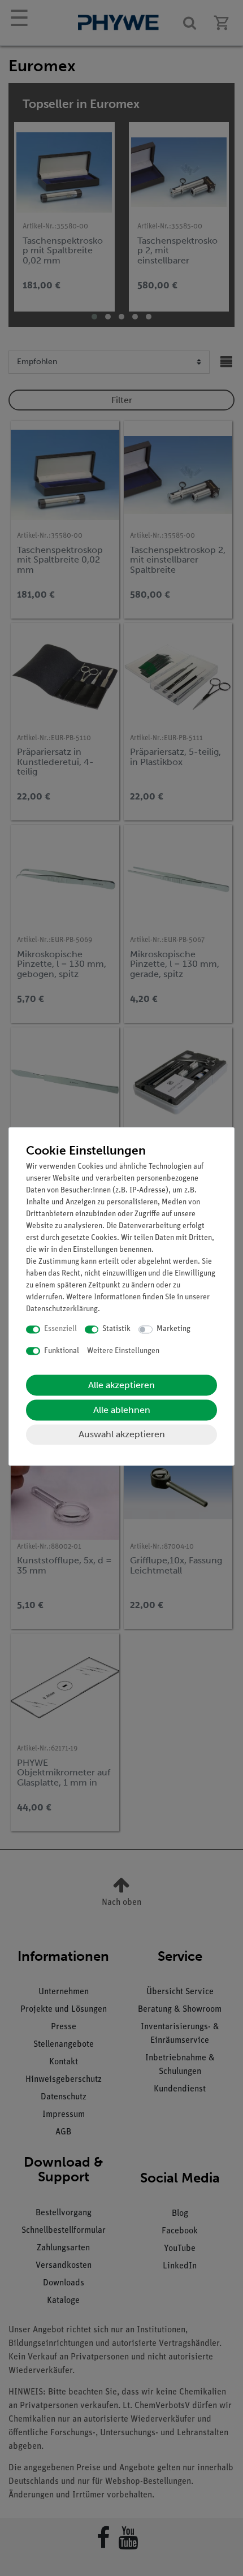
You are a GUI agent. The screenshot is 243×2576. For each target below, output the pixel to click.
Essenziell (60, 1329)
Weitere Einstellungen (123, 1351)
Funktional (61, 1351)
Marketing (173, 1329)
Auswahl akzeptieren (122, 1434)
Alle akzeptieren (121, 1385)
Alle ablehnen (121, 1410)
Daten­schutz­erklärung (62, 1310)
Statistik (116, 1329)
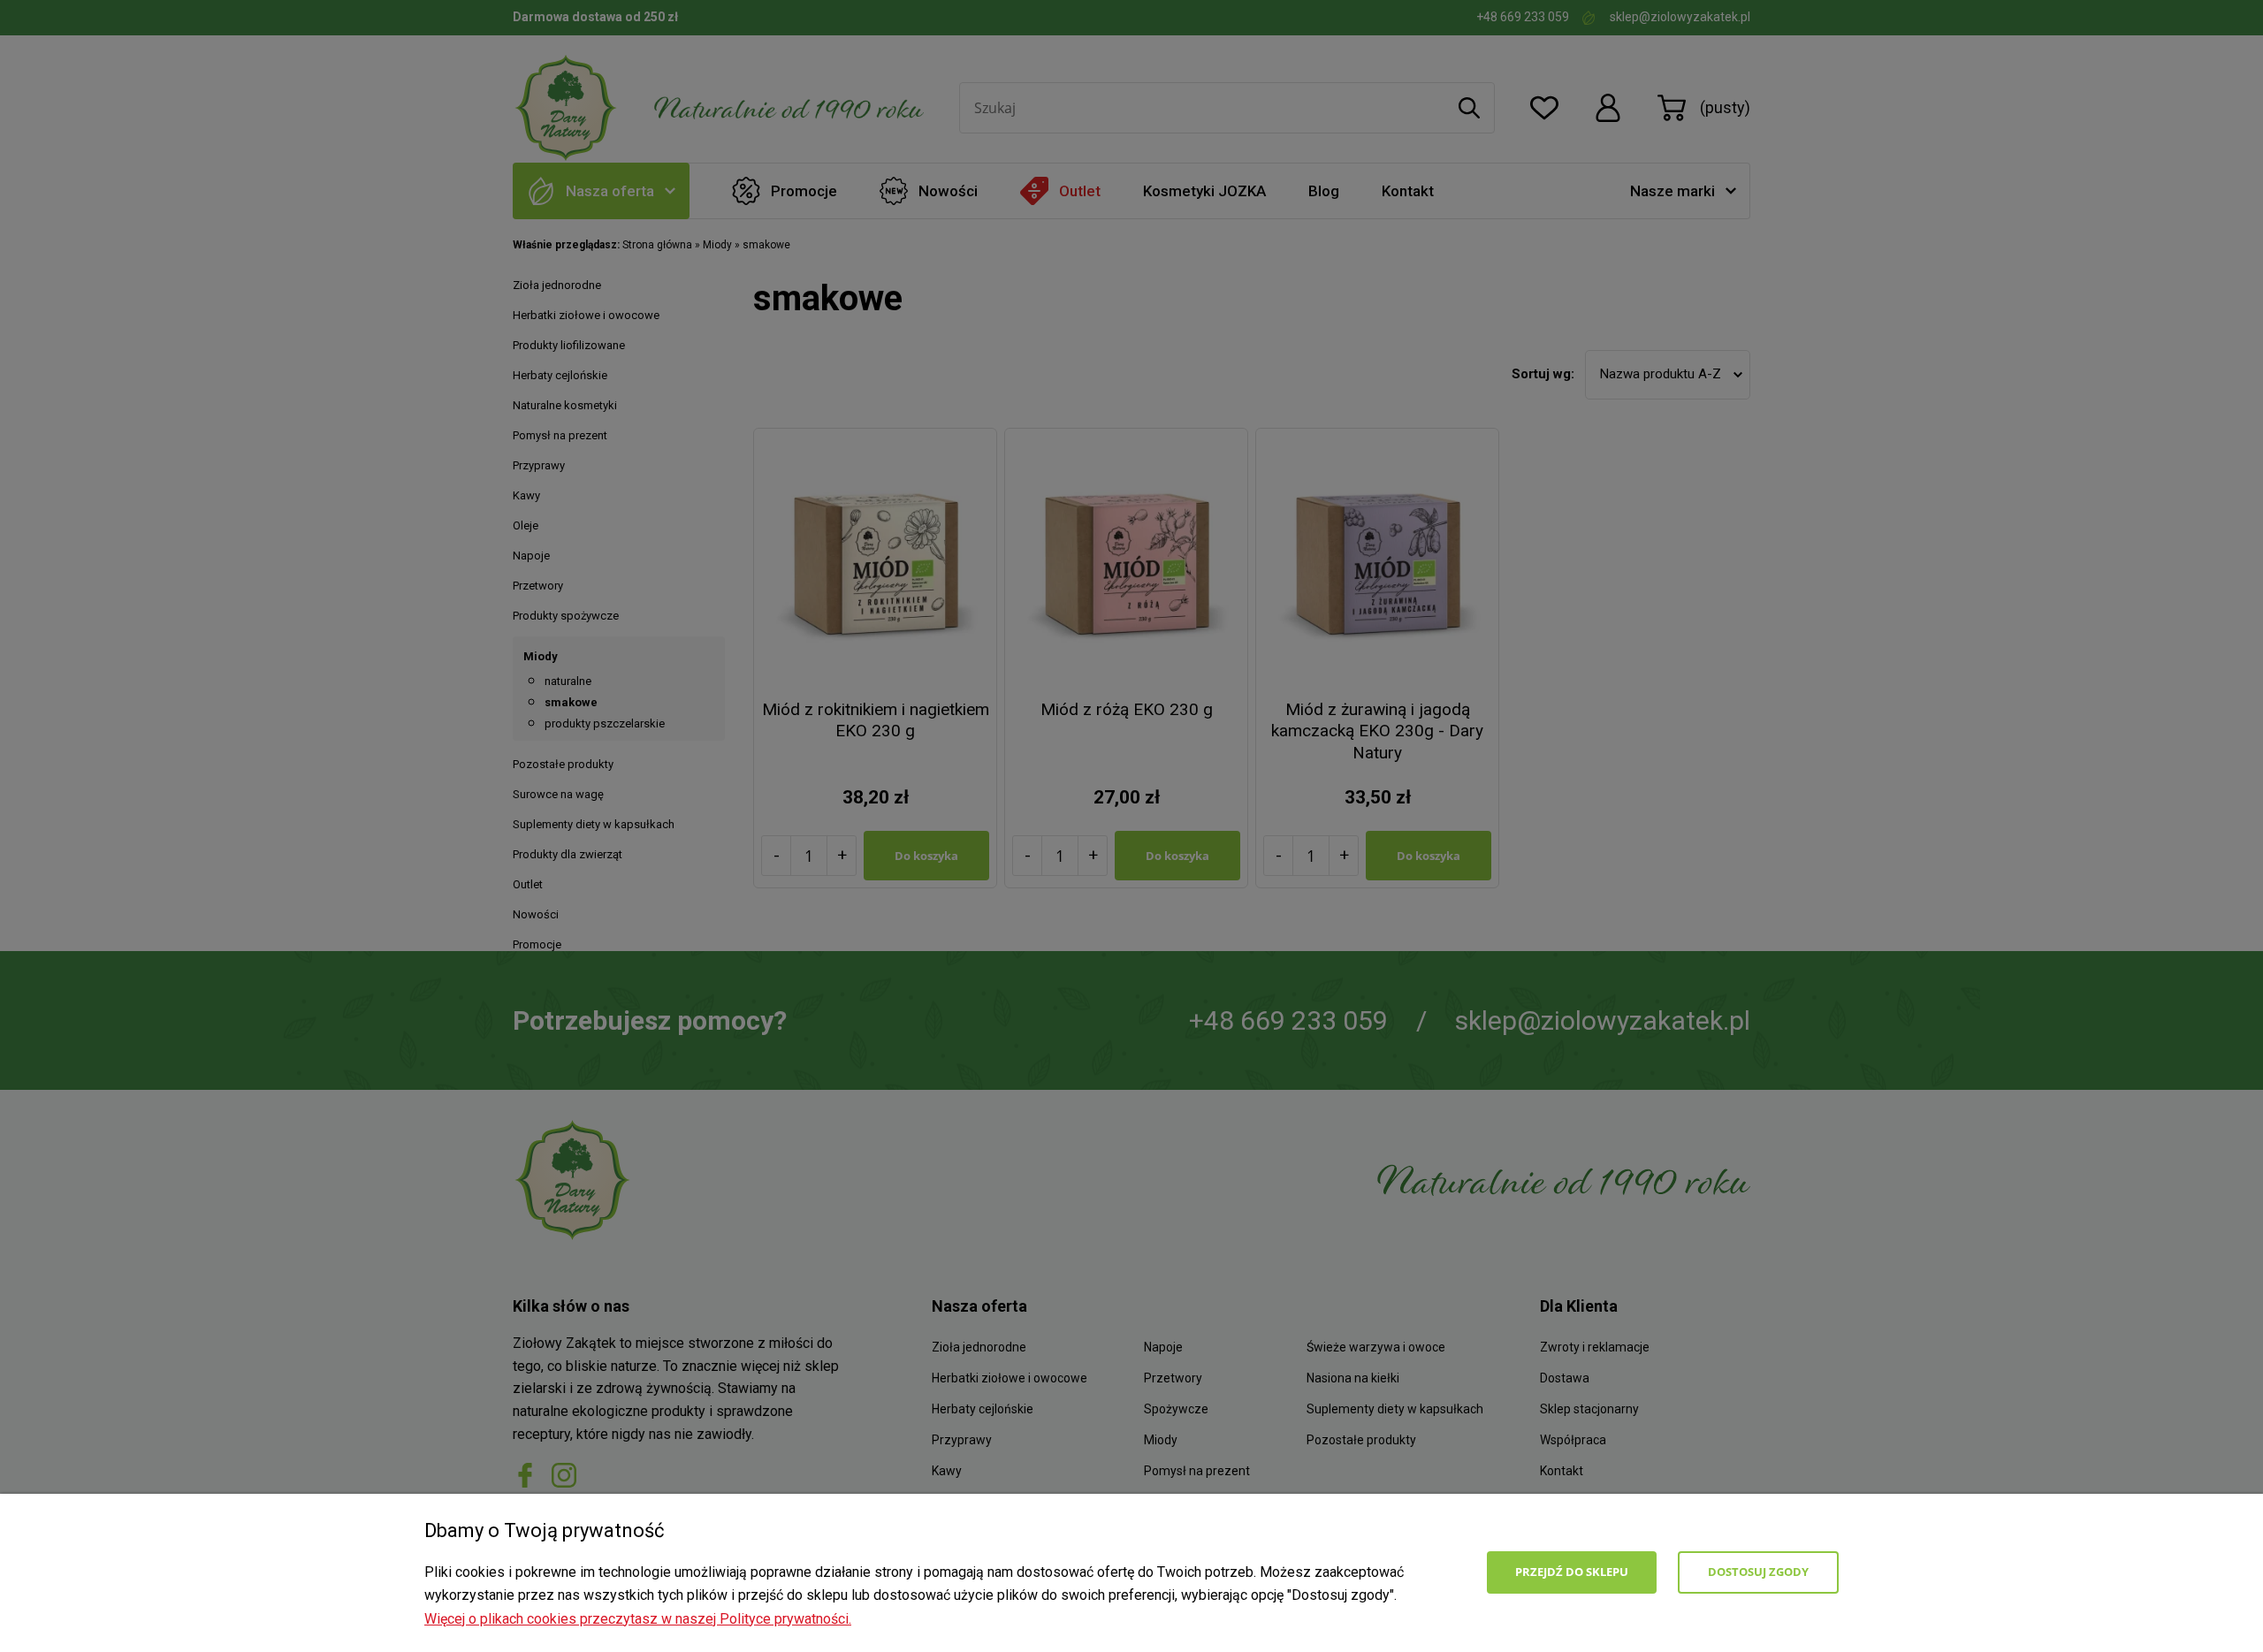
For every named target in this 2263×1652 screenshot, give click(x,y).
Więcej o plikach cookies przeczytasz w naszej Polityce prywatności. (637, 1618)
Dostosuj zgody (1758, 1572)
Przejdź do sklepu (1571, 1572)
┄┄┄┄┄┄┄┄┄┄┄┄┄┄┄┄┄┄┄┄
→ What is being asked: Would you mind returning each entry above word for word, skipping the images?

→ Result of this exercise:
You are a GUI agent. The screenshot is 243×2576. For each target below, output the pixel to click.
Essenziell (60, 1329)
Weitere Einstellungen (123, 1351)
Funktional (61, 1351)
Marketing (173, 1329)
Auswahl akzeptieren (122, 1434)
Alle akzeptieren (121, 1385)
Alle ablehnen (121, 1410)
Daten­schutz­erklärung (62, 1310)
Statistik (116, 1329)
For every named target in this 2263×1652 screenshot, give click(x,y).
Więcej o plikach cookies przeczytasz w naszej Polityce prywatności. (637, 1618)
Dostosuj zgody (1758, 1572)
Przejdź do sklepu (1571, 1572)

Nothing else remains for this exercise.